Entries provided START
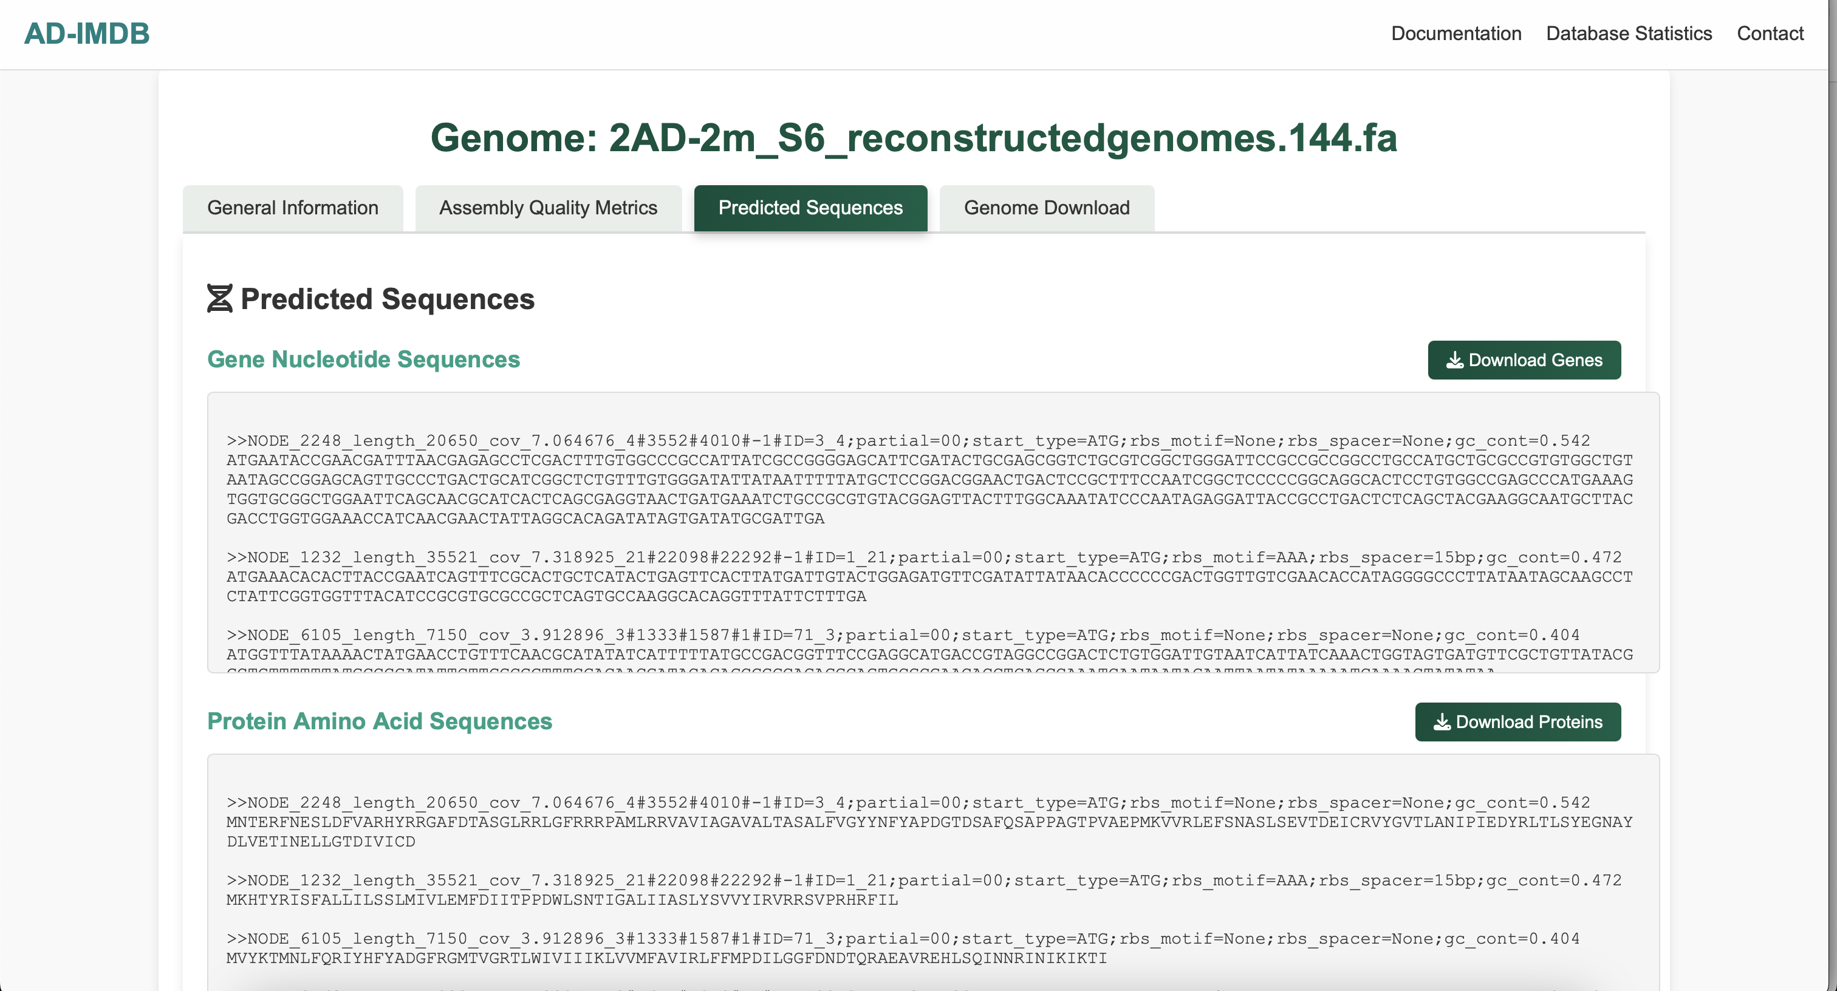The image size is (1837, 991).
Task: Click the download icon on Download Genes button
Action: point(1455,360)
Entries provided END
Entries provided START
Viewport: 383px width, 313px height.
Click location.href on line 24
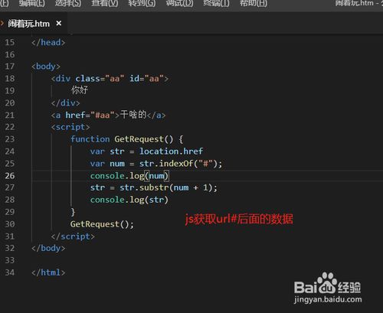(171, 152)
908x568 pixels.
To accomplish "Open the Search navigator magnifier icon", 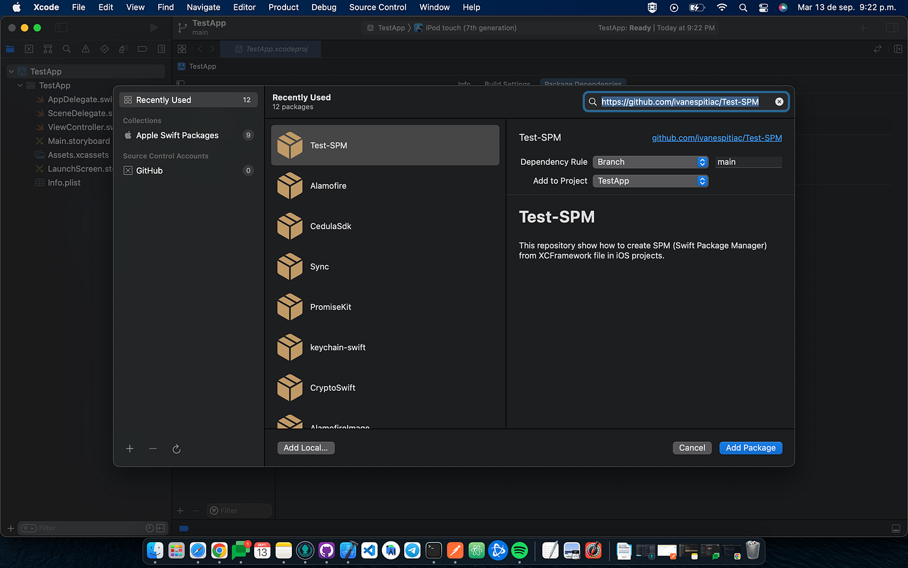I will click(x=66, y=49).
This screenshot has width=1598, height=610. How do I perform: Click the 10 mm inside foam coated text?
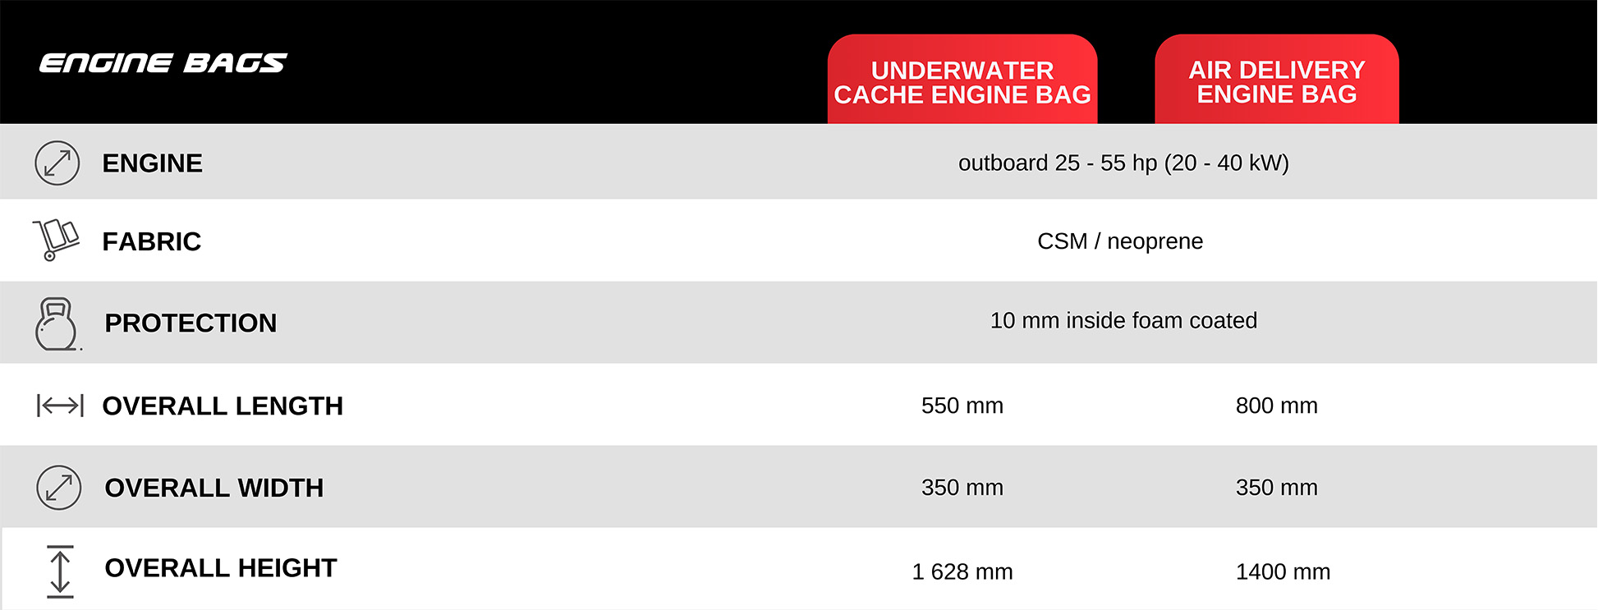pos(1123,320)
Entries provided END
Entries provided START
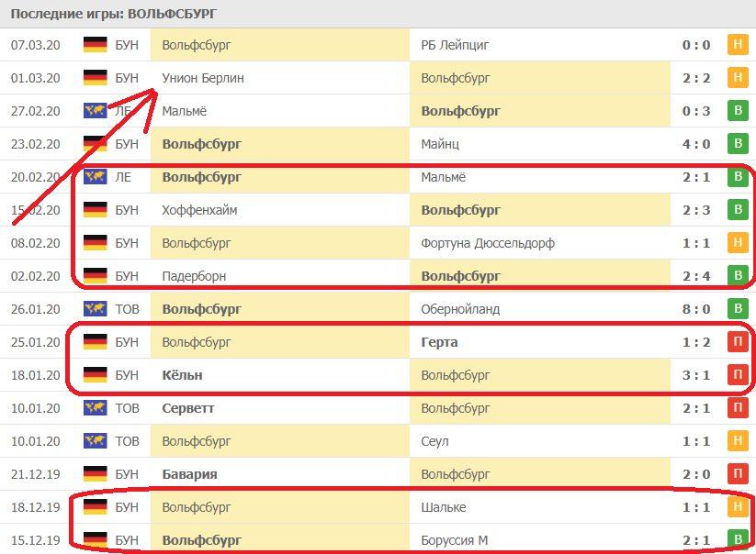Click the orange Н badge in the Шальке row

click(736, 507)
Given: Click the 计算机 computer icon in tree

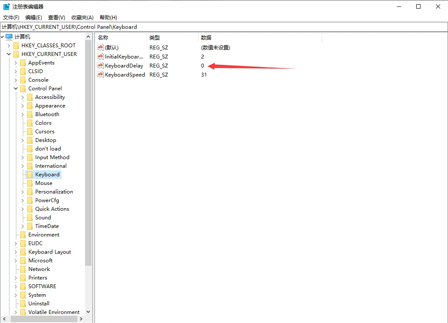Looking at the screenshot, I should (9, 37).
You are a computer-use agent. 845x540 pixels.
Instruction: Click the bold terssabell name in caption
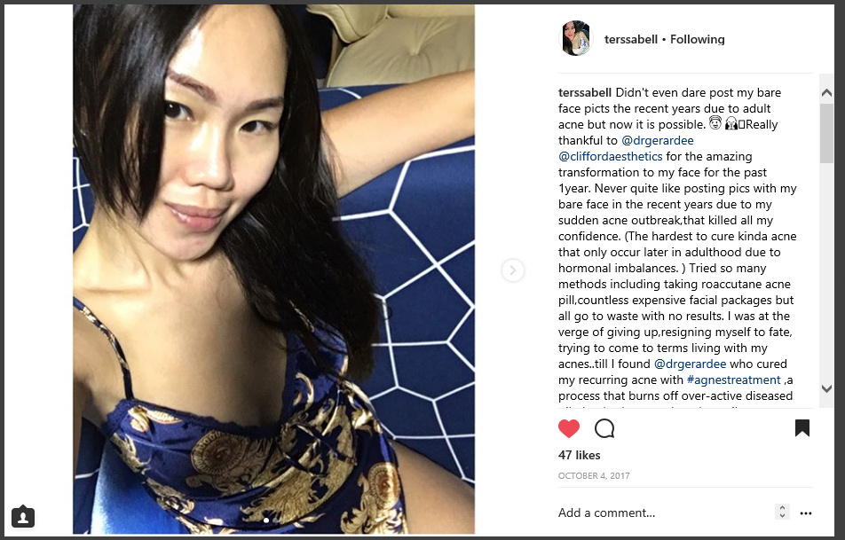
Entries provided END
What to work on =
Filter the entries above and copy only the lines that hold "pixels".

Response to this exercise =
908x568 pixels.
You are a computer-use agent. 845x540 pixels.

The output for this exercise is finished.